PROBLEMS:
[1] Decide whether each statement below agrees with the article on Carsales: (a) Carsales launched in 1997. (b) Customer feedback was once hidden from Carsales staff. (c) Staff once sorted user-uploaded photos by hand. Answer each with yes or no and quote the words of the article that decide it.
[2] Using the article on Carsales, answer these questions: (a) Who is Carsales's chief information officer? (b) At what event did he speak to Startup Daily? (c) What is the image recognition tool from the company's hackathons called?
[3] Write the next part of the article on Carsales, starting after its final sentence.

EXCERPT TO READ:
How a “healthy paranoia” about the competition keeps Carsales innovating

- April 26, 2018 4 MIN READ

Car, job, and real estate listings were the so-called ‘rivers of gold’ that kept the newspaper business thriving for decades – until the internet came along. While the fortunes of newspapers have headed south, the likes of Seek, Domain, Realestate.com.au, and Carsales, the one-time disruptors, have soared.

It would be easy for these players to perhaps rest easy now, knowing they have up-ended an industry and changed the way many people now buy a car, or search for a property or new job – but having had a front-row seat to watch the demise of the print newspaper business model, these companies are all too aware that it could one day happen to them.

As Carsales chief information officer Jason Blackman put it, the online automotive classifieds business approaches the idea of innovation and competition with what he calls a “healthy paranoia”.

Speaking to Startup Daily at the recent AWS Summit in Sydney, Blackman said the Melbourne company – which now has a market cap of over $3.3 billion and businesses in countries including South Korea, Brazil, and Argentina – has sought to maintain the startup ethos it set out with upon launch in 1997.

“It comes down to culture and structure,” Blackman said.

“We focus on small agile teams that deliver a purpose to a customer; they have a key focus around a particular customer or customer segment, and then deliver the products for those those customers. We keep those teams small and autonomous so it’s actually a conglomerate of little startups throughout the business.”

With keeping teams close to customers key, Carsales has taken the step of giving its staff complete access to customer feedback; not that it was ever hidden from staff, he noted, but it was “always sort of tucked away in our customer services team”.

Before having them engage with customers directly, the company first implemented a program that saw its delivery teams sit down with customer service staffers to listen in on phone calls to get a feel for customer feedback – no holds barred.

“That includes the good, the bad, and the very ugly feedback customers have given,” Blackman said.

“[People] are very free and easy with language…so the feedback we get is sometimes quite extensive, but quite harsh.”

While one might think that could be somewhat dispiriting for staff, Blackman said the company has found teams are in fact eager to take the feedback on board and have a go at fixing the issue, and take pride in turning negative customers around.

Customers, meanwhile, love that someone will actually get in touch with them to make a change based on their feedback.

“It might be a colourful conversation, but what they’ll do is quickly iterate on it, and then within a few days or even sometimes within a few hours they release the change to production and the customer will then look at it and say, well I never anticipated that you would be able to respond so quickly to my particular feedback or my requirement,” Blackman said.

In keeping with its startup roots, like realestate.com.au parent company REA Group, Carsales also holds regular internal hackathons through which new products and features are developed.

One of the latest is Cyclops, an image recognition tool that scans and categorises photos uploaded by users according to the angle, or what part of the car they display – this was once a manual process for staff, who had to sort and categorise the 20,000 images uploaded per day.

RECORDED INFORMATION:
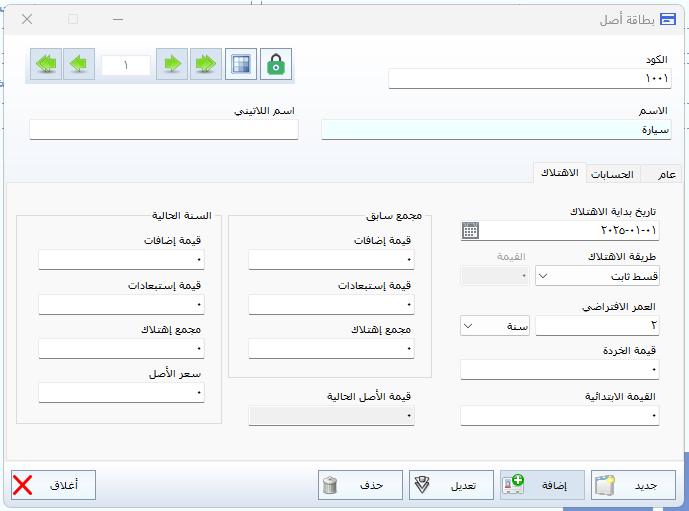The width and height of the screenshot is (689, 511).
Task: Click the next record green arrow
Action: point(172,64)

RESULTS FOR EACH TASK:
[1]
(a) Yes: "upon launch in 1997"
(b) No: "not that it was ever hidden from staff"
(c) Yes: "this was once a manual process for staff"

[2]
(a) Jason Blackman
(b) The recent AWS Summit in Sydney
(c) Cyclops

[3]
In making the decision to take an idea from a hackathon further, Blackman said staff work as a group to decide whether it has merit, with those who are interested in working on it then encouraged to form a team around it and develop it through to the proof of concept stage.

“That gives everybody the opportunity to step up and participate in innovation, and that’s key to our culture,” Blackman said.

The proof of concept stage is the real test, with the company at this point evaluating the customer and commercial value of the project to the business before deciding to keep going or shutting it down.

“We will kill things early if we feel that they either have arrived too quickly and the market is not ready for it; it might be a great idea, but the market was just not prepared for it for whatever reason…we’ve shut down probably at least 10 or 12 things in the last 18 months,” Blackman said.

“Or we might decide, actually, the idea isn’t too bad but it’s not really relevant to our business, it’s sort of ancillary and we don’t really want to make it core, so we might sell it and give somebody else the opportunity to take it as a startup and do something with it.”

And how does Carsales evaluate whether the market truly isn’t ready for something new vs giving the market something they don’t yet know they want?

“That’s where we’ve got a really good product management team to help establish that dynamic with our customers, so that they are effectively the voice of the customer. They will do a lot of road trips and a lot of customer engagement pieces to try to get an understanding for the customer and what the customer doesn’t know,” Blackman explained.

Two key areas of focus for the company now are blockchain and AI (“as they are for every business in the digital space,” Blackman said). Carsales is looking at applying these technologies to secure transactions and the exchanging of assets through its platforms, with fraud detection and prevention a particular focus.

“A motor vehicle can be the second largest asset someone can buy after they buy a house, and because it’s mobile it’s ripe with opportunity for people to defraud others, so we make sure we’re trying to create a safe and secure environment for people to work online.”

Image: Jason Blackman.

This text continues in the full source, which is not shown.